▸ EXCERPT TO READ
Patients and methods
This prospective study was performed on 43 patients aiming to determine the role of cross-sectional computed tomography (CT) imaging in the differential diagnosis of primary retroperitoneal masses. Each case was submitted for pathological analysis either following open surgical biopsy, surgical excision, or image-guided biopsy by CT or ultrasound. Correlation of CT findings with pathological results was obtained.
Results
The calculated accuracy for the diagnosis and differential diagnosis of primary retroperitoneal masses by MSCT was 69.7% in the studied cases matched with pathological findings, which represented 30 cases of our study. This was helpful in narrowing the differential diagnosis and thus in treatment planning.
Conclusion
Multi-slice Computed Tomography (MSCT) is considered the basic standard in morphological evaluation, and the diagnosis of primary retroperitoneal masses according to their origin is carried out first and then characterization of the mass lesion is performed depending upon the specific imaging characteristics detected on CT examination such as consistency, component, vascularity and enhancement pattern, as well as specific pattern of spread.

▸ Stored items
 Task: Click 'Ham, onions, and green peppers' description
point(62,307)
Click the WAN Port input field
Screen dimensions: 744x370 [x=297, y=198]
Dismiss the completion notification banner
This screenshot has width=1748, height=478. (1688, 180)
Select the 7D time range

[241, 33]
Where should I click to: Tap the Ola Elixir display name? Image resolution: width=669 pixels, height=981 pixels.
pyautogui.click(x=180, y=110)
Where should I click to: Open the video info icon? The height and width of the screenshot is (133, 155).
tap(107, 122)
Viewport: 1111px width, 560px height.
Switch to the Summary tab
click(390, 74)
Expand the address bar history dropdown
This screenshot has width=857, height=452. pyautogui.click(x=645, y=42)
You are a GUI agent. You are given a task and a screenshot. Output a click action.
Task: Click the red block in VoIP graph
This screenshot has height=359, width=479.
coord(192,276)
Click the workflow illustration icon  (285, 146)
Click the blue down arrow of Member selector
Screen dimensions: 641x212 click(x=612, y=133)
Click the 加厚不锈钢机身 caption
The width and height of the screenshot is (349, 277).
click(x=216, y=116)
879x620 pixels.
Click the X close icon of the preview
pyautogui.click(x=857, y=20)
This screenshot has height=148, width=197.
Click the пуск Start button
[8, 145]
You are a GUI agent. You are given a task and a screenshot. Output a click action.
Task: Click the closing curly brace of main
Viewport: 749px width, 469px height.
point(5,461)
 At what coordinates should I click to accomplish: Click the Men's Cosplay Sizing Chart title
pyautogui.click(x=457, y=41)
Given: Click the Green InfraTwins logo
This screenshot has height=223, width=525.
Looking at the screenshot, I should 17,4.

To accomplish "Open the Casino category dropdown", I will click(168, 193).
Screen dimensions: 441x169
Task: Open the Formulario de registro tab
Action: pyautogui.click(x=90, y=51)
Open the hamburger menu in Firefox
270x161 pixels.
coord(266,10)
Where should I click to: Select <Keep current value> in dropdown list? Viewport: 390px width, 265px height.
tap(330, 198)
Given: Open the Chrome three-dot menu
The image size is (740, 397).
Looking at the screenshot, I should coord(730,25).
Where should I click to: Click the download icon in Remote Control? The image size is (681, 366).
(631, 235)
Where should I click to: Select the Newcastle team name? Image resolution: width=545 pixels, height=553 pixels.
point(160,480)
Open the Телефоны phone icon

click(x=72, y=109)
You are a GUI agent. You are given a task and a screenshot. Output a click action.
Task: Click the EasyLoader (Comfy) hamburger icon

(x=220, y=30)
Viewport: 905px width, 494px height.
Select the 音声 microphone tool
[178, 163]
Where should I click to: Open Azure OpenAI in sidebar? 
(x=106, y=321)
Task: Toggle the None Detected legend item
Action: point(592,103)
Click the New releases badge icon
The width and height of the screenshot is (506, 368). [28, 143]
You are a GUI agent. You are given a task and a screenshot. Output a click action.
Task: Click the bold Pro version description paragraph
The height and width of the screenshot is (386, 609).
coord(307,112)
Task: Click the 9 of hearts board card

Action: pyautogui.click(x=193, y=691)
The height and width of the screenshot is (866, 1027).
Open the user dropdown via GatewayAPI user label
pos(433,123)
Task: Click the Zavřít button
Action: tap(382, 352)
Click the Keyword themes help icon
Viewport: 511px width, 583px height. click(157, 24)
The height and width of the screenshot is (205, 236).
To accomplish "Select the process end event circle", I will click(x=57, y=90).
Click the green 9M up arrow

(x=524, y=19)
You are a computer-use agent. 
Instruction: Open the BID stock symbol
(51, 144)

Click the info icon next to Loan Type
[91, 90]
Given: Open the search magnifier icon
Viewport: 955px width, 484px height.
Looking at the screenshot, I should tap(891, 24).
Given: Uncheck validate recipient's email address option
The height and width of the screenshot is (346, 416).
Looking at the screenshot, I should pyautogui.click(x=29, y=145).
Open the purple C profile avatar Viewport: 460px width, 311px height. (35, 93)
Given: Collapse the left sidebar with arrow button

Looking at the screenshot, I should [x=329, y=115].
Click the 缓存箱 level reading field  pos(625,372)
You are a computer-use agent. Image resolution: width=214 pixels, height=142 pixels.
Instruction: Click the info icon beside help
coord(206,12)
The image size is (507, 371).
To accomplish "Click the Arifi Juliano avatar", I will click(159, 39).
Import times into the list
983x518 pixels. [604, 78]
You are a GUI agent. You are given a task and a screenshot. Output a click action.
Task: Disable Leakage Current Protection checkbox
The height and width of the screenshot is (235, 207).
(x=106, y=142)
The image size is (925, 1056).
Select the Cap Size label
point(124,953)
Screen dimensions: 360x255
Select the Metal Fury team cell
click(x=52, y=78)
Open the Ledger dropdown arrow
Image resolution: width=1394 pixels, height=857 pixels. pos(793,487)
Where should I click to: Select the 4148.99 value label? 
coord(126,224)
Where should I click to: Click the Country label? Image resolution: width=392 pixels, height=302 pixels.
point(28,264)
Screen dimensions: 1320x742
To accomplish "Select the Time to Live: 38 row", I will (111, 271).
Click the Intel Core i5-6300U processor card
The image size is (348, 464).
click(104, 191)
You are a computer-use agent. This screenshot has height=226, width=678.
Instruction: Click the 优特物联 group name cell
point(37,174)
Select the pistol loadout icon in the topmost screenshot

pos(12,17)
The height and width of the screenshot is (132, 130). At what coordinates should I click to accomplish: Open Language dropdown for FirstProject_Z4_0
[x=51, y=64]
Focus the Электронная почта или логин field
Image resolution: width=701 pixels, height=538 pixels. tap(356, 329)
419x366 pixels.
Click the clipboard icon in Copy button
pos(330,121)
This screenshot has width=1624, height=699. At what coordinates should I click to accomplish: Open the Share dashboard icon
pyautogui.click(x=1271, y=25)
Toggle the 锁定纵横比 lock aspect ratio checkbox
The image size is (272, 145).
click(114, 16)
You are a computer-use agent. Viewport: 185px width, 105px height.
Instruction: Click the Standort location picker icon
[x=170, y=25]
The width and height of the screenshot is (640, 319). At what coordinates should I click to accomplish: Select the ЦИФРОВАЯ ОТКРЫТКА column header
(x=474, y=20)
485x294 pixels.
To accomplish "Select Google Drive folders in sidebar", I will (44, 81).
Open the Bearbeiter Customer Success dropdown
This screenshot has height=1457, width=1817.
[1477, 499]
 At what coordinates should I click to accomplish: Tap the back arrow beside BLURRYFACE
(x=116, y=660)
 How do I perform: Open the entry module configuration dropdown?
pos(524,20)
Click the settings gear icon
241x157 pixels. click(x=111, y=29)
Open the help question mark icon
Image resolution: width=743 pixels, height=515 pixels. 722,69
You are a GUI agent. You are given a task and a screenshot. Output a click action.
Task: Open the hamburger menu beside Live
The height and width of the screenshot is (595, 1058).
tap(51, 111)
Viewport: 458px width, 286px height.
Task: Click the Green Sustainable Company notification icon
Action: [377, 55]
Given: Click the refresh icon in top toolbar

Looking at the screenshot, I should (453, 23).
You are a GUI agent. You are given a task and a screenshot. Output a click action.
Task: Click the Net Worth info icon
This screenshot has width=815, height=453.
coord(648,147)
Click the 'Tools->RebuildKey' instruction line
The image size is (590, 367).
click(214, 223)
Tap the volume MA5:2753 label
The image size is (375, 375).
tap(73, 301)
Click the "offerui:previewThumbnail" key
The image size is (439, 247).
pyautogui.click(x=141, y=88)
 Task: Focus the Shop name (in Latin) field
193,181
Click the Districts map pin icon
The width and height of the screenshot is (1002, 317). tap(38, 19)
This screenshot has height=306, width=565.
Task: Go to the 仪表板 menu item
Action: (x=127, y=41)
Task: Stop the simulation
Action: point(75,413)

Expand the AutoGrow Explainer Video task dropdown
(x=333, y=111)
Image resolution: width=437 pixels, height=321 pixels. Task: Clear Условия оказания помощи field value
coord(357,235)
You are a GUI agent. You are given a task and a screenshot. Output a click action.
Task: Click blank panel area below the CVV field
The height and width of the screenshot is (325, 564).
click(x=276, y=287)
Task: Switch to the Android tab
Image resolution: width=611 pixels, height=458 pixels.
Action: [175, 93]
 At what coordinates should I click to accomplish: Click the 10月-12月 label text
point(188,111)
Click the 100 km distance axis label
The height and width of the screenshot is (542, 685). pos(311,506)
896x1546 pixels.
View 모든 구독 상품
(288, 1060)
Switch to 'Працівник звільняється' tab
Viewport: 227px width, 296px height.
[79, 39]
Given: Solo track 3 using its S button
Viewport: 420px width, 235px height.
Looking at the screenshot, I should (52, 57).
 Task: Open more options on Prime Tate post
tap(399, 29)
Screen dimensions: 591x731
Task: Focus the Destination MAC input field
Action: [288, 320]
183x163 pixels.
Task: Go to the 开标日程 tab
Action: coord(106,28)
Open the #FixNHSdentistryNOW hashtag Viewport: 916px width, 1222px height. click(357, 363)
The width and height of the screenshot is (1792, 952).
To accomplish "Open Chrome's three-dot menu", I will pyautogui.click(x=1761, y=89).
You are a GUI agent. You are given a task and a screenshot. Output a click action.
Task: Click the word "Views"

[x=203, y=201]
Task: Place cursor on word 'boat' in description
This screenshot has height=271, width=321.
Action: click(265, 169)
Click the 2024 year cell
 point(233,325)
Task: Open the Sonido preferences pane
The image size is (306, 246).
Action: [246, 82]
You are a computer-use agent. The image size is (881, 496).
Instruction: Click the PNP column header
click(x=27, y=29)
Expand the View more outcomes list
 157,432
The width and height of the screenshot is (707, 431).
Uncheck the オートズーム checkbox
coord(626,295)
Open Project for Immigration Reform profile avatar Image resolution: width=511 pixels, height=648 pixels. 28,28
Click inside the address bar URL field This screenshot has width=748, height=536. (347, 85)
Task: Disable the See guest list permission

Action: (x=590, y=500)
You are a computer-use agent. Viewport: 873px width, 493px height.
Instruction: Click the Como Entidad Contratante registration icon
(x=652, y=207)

▸ ACTIONS TO TAKE
(a) Retype the summary on retroperitoneal masses from "Patients and methods" up to and including "in treatment planning.".
(b) List the specific imaging characteristics detected on CT examination that the summary on retroperitoneal masses names.
The lines have no connection to the summary on retroperitoneal masses.

▸ SOLUTIONS BY TASK
(a)
Patients and methods
This prospective study was performed on 43 patients aiming to determine the role of cross-sectional computed tomography (CT) imaging in the differential diagnosis of primary retroperitoneal masses. Each case was submitted for pathological analysis either following open surgical biopsy, surgical excision, or image-guided biopsy by CT or ultrasound. Correlation of CT findings with pathological results was obtained.
Results
The calculated accuracy for the diagnosis and differential diagnosis of primary retroperitoneal masses by MSCT was 69.7% in the studied cases matched with pathological findings, which represented 30 cases of our study. This was helpful in narrowing the differential diagnosis and thus in treatment planning.

(b)
- consistency
- component
- vascularity
- enhancement pattern
- specific pattern of spread